Only Medicare covers preventive PSA tests. Medicare covers an annual preventive PSA prostate cancer screening test once every 12 months for all male beneficiaries age 50 and older. Coverage begins the day after the beneficiary's 50th birthday.
PSA testing billing
Payable: When ordered and billed according to the instructions below
Not payable: When billed with diagnosis Z0.0
When ordering during an annual physical or other office visit or through standing orders, remember the lab will have to determine the "reason" for the order, and the lab method for the test.
A PSA test ordered with Z0.0, a routine medical examination, means the lab will issue a notice of non-coverage and the patient may be responsible for the full cost of services that, when ordered correctly, are covered under Medicare.

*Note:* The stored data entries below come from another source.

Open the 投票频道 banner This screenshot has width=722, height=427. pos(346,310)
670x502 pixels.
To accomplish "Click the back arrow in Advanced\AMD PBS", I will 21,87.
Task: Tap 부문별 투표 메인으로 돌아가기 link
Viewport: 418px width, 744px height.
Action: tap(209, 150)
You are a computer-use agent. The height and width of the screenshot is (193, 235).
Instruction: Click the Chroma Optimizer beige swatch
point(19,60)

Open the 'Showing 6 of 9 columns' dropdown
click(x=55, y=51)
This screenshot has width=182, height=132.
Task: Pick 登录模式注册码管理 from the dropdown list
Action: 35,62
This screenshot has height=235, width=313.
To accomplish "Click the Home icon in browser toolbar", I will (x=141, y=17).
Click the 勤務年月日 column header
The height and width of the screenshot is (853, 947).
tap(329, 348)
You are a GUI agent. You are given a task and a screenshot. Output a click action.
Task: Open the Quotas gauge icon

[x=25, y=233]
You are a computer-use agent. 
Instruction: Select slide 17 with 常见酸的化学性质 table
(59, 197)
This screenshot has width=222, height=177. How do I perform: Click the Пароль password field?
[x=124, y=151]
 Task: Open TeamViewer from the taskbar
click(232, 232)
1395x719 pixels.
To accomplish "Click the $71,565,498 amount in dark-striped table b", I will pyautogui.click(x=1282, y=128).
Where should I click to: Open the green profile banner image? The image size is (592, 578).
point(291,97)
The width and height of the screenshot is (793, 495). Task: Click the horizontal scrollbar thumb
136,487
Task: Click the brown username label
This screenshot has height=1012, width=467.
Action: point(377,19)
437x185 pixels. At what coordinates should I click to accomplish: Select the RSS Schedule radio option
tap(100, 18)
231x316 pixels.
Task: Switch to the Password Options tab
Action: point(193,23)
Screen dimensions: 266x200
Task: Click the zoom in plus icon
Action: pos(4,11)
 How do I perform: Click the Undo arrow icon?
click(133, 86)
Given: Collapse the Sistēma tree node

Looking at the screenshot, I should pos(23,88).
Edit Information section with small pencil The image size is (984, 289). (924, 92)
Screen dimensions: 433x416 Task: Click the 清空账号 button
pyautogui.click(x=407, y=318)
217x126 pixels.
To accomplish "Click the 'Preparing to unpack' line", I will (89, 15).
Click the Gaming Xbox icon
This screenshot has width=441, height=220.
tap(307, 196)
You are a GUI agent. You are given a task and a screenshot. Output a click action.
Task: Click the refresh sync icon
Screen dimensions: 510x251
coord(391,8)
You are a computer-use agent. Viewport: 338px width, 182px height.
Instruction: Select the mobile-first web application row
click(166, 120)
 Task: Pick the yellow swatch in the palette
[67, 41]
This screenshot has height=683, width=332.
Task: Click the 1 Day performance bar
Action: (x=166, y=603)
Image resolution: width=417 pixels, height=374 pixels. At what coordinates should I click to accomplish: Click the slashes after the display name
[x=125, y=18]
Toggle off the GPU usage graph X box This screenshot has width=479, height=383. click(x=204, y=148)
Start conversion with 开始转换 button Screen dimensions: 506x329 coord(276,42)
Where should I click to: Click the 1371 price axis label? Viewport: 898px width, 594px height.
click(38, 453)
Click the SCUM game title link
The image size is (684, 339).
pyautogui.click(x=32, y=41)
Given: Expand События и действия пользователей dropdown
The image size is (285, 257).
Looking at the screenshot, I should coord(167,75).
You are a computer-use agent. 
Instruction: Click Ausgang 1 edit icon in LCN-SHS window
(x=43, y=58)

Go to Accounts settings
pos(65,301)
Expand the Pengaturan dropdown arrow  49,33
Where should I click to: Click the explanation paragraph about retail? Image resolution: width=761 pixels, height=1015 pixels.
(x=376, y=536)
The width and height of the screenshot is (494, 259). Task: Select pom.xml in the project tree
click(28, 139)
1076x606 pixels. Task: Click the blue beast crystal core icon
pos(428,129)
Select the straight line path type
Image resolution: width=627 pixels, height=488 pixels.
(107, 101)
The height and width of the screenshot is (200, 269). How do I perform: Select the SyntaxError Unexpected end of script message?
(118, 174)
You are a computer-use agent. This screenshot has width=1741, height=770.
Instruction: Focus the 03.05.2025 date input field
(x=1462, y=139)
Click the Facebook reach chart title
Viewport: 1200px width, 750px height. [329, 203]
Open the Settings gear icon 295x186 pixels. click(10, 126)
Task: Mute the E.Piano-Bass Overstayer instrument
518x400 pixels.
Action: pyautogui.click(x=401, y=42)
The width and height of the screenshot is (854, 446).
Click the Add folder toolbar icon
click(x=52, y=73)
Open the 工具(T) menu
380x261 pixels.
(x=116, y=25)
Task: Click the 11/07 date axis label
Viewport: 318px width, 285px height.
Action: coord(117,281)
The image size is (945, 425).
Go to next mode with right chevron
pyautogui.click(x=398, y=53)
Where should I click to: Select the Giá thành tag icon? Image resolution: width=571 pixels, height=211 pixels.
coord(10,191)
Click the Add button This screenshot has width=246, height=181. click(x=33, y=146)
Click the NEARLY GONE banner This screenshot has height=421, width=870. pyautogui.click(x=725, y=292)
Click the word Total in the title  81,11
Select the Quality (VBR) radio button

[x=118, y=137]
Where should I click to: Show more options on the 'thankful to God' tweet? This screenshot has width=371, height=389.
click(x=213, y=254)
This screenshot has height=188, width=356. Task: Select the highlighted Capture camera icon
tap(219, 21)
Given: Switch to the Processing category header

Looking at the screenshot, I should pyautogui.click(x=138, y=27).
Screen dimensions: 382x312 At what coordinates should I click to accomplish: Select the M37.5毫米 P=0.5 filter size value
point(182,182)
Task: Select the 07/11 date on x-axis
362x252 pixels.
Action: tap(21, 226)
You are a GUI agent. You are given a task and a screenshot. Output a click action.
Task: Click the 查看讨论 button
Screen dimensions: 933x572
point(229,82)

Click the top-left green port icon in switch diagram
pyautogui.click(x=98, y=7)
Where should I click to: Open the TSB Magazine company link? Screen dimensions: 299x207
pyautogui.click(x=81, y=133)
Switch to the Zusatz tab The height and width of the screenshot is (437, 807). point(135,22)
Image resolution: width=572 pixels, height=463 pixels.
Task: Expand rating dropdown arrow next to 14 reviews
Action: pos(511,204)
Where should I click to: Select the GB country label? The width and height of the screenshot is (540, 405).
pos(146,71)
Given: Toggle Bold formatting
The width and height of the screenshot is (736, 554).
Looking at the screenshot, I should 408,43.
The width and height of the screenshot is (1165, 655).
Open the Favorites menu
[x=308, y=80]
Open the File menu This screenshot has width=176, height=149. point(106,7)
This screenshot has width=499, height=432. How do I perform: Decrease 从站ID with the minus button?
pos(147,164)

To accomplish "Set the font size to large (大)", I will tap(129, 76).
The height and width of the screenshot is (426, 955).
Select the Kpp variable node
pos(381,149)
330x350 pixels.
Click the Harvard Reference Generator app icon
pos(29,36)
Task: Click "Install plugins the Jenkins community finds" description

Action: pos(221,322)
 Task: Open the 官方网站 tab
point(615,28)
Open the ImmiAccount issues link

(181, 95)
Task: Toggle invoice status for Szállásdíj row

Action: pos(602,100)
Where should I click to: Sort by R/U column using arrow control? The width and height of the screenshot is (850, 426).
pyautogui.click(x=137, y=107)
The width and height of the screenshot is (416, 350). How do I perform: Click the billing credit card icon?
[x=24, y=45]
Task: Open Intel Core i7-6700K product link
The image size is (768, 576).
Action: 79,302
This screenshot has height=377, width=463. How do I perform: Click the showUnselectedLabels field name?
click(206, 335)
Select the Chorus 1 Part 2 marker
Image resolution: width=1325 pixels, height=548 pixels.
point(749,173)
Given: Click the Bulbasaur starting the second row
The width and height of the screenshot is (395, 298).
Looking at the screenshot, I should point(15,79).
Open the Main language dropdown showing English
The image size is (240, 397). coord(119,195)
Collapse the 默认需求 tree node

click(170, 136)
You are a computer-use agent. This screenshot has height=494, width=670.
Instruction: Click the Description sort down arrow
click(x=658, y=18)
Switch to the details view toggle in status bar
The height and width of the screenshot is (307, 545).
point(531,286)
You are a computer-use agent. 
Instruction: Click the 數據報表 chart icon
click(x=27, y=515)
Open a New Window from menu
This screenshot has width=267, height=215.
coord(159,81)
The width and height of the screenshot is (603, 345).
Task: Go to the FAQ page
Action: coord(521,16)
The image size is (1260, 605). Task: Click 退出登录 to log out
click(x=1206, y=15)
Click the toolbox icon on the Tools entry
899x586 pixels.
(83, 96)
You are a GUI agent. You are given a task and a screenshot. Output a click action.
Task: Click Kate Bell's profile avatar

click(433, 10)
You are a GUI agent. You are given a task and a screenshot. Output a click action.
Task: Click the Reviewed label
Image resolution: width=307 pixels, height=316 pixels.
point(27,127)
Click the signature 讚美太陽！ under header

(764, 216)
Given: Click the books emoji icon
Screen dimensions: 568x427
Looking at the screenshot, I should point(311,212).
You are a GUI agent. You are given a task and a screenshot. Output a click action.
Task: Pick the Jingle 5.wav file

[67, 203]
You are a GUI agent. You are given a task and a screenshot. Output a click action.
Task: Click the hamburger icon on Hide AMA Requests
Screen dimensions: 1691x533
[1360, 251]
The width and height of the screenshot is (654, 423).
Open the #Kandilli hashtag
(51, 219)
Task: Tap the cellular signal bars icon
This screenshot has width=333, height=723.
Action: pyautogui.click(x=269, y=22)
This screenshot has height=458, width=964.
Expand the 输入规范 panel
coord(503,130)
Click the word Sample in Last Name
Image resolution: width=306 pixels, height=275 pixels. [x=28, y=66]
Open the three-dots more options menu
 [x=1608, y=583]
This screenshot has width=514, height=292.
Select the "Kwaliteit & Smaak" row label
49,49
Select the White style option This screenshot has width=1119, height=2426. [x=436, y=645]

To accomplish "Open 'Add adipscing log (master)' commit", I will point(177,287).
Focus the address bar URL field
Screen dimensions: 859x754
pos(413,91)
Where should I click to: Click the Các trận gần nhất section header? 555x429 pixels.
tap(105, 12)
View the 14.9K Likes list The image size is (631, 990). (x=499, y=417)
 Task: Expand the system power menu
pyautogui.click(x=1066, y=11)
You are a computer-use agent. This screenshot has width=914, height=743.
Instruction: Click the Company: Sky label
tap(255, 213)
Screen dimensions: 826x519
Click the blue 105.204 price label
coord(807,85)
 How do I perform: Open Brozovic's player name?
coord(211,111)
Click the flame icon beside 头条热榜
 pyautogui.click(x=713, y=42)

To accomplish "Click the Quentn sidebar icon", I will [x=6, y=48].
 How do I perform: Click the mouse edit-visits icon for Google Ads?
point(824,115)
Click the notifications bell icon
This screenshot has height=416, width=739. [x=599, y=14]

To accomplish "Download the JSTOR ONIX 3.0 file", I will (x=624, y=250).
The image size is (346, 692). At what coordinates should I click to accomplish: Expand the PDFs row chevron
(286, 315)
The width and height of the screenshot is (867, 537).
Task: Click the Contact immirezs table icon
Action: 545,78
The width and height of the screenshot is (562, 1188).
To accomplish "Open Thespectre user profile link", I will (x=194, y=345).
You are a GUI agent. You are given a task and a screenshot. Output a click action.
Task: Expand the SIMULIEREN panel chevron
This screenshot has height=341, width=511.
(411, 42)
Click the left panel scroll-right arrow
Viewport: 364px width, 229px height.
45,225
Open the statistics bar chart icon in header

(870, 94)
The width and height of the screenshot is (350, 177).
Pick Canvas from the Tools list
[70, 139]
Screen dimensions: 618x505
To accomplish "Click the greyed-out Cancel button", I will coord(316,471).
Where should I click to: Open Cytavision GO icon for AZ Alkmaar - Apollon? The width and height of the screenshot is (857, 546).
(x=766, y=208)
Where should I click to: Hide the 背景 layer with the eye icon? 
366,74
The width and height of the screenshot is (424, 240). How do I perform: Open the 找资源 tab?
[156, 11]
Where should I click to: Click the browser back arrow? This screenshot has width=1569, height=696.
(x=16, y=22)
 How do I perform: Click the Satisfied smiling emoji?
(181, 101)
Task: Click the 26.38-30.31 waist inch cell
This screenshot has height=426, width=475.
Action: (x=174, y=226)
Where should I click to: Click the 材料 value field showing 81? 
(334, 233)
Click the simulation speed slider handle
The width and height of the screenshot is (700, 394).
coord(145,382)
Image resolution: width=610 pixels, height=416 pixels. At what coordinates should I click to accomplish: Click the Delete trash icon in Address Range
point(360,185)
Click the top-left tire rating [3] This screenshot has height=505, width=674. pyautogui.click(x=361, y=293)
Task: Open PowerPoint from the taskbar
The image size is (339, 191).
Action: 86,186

Ordering and billing preventive screening PSA tests
When a Medicare patient is asymptomatic and has not been diagnosed with, is not suspected of having, and is not being treated for a condition related to the prostate:
- Bill G0103: Prostate cancer screening, prostate-specific antigen (PSA), total
- Use ONLY diagnosis code Z12.5: Screening for malignant neoplasms of prostate. No other diagnosis code is covered by Medicare for a preventive screening PSA.
Ordering and billing diagnostic screening PSA tests
When the patient has been diagnosed with, is suspected of having, or is being treated for a condition related to the prostate:
- Bill 84153: Prostate-specific antigen (PSA), total
- Use the diagnosis code for the condition being treated. See Section 190.31 of the Medicare National Coverage Determinations (NCD) Coding and Policy Manual and Change Report for information on what conditions are considered medically and reasonably necessary.
- Conditions not covered by Medicare: If the condition being treated is not listed in 190.31, before ordering the test, request a pre-service organization determination. See the Medicare non-coverage section for how to request one.